Ja też z tubomatów byłbym zadowolony, ale wcześniej produkowali z mocowaniami czy przegrodami ocynkowanymi, jakości to nie. Ma gnije na potęgę, w czasie gdy wszyscy z trzody uciekali kupiłem tanio wyposażenie dwu letnie Duńskiej fermy, niema co porównywać do naszych producentów wypocin.
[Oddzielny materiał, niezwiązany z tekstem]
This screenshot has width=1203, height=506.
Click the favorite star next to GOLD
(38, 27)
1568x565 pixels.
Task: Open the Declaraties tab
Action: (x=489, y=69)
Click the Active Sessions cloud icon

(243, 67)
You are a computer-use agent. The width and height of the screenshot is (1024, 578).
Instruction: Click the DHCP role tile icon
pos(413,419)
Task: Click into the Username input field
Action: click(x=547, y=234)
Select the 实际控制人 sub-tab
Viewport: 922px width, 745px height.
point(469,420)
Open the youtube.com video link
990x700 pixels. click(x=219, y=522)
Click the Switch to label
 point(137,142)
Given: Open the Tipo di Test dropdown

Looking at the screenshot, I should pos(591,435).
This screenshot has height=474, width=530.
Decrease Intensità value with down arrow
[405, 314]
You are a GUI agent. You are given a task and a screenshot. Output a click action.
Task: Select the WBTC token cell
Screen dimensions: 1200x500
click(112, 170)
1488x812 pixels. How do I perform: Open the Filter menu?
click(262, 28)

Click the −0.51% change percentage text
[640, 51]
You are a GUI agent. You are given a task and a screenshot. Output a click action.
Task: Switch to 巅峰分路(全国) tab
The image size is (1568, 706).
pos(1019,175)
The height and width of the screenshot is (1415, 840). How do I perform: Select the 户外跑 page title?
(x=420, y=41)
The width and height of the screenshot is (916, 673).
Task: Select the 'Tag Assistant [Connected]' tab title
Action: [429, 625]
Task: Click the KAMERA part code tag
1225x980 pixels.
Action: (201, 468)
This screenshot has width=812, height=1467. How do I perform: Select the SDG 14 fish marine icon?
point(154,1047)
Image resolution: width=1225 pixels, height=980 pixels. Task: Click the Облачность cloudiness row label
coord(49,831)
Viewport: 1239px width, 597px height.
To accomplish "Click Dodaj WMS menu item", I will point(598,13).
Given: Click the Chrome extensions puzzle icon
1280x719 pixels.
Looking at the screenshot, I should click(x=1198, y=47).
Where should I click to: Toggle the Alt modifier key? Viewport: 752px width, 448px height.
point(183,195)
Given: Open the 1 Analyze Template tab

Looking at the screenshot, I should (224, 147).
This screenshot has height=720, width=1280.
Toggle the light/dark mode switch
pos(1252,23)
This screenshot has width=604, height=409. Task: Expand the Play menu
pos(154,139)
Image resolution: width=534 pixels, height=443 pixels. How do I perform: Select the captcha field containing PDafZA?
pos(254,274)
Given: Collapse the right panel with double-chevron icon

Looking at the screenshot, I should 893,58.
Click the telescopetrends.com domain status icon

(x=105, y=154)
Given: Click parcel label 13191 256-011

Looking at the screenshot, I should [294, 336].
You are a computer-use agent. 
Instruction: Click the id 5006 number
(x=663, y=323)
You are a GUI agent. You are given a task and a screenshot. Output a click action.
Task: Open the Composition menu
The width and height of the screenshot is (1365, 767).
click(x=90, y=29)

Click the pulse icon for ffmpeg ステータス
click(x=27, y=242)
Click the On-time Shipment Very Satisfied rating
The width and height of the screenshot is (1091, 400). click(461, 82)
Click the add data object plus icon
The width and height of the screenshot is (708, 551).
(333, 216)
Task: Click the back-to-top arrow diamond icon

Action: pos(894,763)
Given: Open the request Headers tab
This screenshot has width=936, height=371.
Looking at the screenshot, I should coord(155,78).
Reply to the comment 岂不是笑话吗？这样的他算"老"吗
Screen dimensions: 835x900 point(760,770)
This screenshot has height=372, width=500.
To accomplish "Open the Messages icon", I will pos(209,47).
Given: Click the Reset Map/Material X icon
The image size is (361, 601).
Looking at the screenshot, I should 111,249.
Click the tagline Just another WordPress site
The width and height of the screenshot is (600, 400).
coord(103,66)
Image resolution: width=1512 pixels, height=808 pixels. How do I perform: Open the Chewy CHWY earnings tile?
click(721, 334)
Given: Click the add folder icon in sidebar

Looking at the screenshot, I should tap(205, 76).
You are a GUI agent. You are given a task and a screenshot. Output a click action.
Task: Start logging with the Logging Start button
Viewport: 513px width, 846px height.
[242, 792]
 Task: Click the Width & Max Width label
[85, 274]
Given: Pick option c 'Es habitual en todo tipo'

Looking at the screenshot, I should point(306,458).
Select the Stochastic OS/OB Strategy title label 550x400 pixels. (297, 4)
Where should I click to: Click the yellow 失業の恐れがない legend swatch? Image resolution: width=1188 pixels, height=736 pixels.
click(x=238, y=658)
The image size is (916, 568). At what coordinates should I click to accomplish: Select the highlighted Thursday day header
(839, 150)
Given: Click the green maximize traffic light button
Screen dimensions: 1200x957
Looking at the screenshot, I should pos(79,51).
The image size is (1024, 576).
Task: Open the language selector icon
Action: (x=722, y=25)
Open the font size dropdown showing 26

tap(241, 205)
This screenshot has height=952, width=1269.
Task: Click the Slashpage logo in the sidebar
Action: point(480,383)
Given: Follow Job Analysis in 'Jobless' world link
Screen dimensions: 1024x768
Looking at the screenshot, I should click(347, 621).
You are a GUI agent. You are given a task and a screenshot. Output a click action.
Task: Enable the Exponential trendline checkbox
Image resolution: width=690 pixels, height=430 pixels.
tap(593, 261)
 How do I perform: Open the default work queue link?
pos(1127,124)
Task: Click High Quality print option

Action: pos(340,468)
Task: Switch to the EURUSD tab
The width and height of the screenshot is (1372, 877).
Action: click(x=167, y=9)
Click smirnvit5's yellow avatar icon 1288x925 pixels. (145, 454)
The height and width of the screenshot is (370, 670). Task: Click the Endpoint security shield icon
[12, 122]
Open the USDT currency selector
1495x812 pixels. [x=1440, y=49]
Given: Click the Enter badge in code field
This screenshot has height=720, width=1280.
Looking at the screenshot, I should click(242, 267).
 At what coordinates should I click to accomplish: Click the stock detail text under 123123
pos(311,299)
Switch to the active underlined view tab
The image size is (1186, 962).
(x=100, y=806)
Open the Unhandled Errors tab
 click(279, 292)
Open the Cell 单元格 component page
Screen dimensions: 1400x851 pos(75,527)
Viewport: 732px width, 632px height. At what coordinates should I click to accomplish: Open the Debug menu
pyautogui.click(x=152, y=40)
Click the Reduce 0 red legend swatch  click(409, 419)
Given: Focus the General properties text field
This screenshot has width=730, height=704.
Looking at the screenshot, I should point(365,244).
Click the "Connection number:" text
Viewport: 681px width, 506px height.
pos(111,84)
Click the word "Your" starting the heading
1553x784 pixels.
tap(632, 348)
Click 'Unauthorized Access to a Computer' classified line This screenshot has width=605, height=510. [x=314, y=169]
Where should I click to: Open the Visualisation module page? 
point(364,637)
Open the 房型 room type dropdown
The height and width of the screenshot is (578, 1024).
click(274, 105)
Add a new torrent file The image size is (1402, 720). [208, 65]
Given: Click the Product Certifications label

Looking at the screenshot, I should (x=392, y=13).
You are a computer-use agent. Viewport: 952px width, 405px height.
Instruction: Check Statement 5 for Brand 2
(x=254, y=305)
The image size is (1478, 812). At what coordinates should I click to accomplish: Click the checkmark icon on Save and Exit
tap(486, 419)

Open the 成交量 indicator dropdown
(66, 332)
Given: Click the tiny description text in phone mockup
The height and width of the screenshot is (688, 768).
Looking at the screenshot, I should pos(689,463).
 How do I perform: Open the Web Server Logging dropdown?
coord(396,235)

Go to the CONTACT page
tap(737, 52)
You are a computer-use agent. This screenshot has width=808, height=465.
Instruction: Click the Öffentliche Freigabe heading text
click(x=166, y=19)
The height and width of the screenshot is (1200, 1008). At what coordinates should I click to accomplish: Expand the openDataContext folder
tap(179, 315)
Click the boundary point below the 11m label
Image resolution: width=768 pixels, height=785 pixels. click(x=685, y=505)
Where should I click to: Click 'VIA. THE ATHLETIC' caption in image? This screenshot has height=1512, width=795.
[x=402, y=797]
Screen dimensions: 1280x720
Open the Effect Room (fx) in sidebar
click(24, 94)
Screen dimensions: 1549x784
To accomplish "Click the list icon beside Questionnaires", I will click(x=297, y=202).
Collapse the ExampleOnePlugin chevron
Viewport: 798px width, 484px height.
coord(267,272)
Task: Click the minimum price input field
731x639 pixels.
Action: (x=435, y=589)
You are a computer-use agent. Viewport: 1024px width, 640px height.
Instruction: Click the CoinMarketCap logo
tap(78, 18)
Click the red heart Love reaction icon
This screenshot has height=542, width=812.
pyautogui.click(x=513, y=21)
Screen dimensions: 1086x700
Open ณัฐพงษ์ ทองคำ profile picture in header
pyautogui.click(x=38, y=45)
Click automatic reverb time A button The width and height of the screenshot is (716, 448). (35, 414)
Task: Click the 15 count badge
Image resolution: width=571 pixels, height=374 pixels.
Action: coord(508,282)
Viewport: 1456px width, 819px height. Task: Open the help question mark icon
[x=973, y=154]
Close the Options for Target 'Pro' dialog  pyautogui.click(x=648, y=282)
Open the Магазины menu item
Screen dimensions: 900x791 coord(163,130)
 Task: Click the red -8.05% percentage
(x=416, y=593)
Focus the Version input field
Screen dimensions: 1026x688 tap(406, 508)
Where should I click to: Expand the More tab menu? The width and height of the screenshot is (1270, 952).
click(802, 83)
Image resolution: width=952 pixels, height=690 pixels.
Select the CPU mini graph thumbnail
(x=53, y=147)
A świnia + azot zeżre wszystko ;)

Opublikowano

Tylko że na taki tubomat musi być trochę świnek w kojcu, a u mnie będzie około 10, maksymalnie 20 sztuk ;) .

 

A mam jeszcze takie pytanie, ile taki karmnik obsłuży świnek? Np. 2-stanowiskowy.

 

A ile obsłuży jedno poidło?

 

Z góry dziękuje za odpowiedź.

Opublikowano

Wiem, mi chodzi o opłacalność zakupu, przecież nie będę wydawał 700-800zł na tubomat, który będzie obsługiwał 10 świń. Za tą cenę kupie dwa karmniki 2-stanowiskowe, albo trzy 1-stanowiskowe ;) .

 

Tubomat jedynie dla większej ilości tuczników.

 

Ponawiam swoje pytanie-ile może obsługiwać tuczników karmnik 2-stanowiskowy i jedno poidło? (maksymalnie)

Opublikowano

Marcin, ja napiszę Ci jak to u mnie wygląda. Mam karmniki jednostanowiskowe firmy "G&R", jedno stanowisko to jest max 15 tuczników, chociaż optymalnie byłoby około 12-13 sztuk. Przy 15 to już kolejka może okazać się za długa.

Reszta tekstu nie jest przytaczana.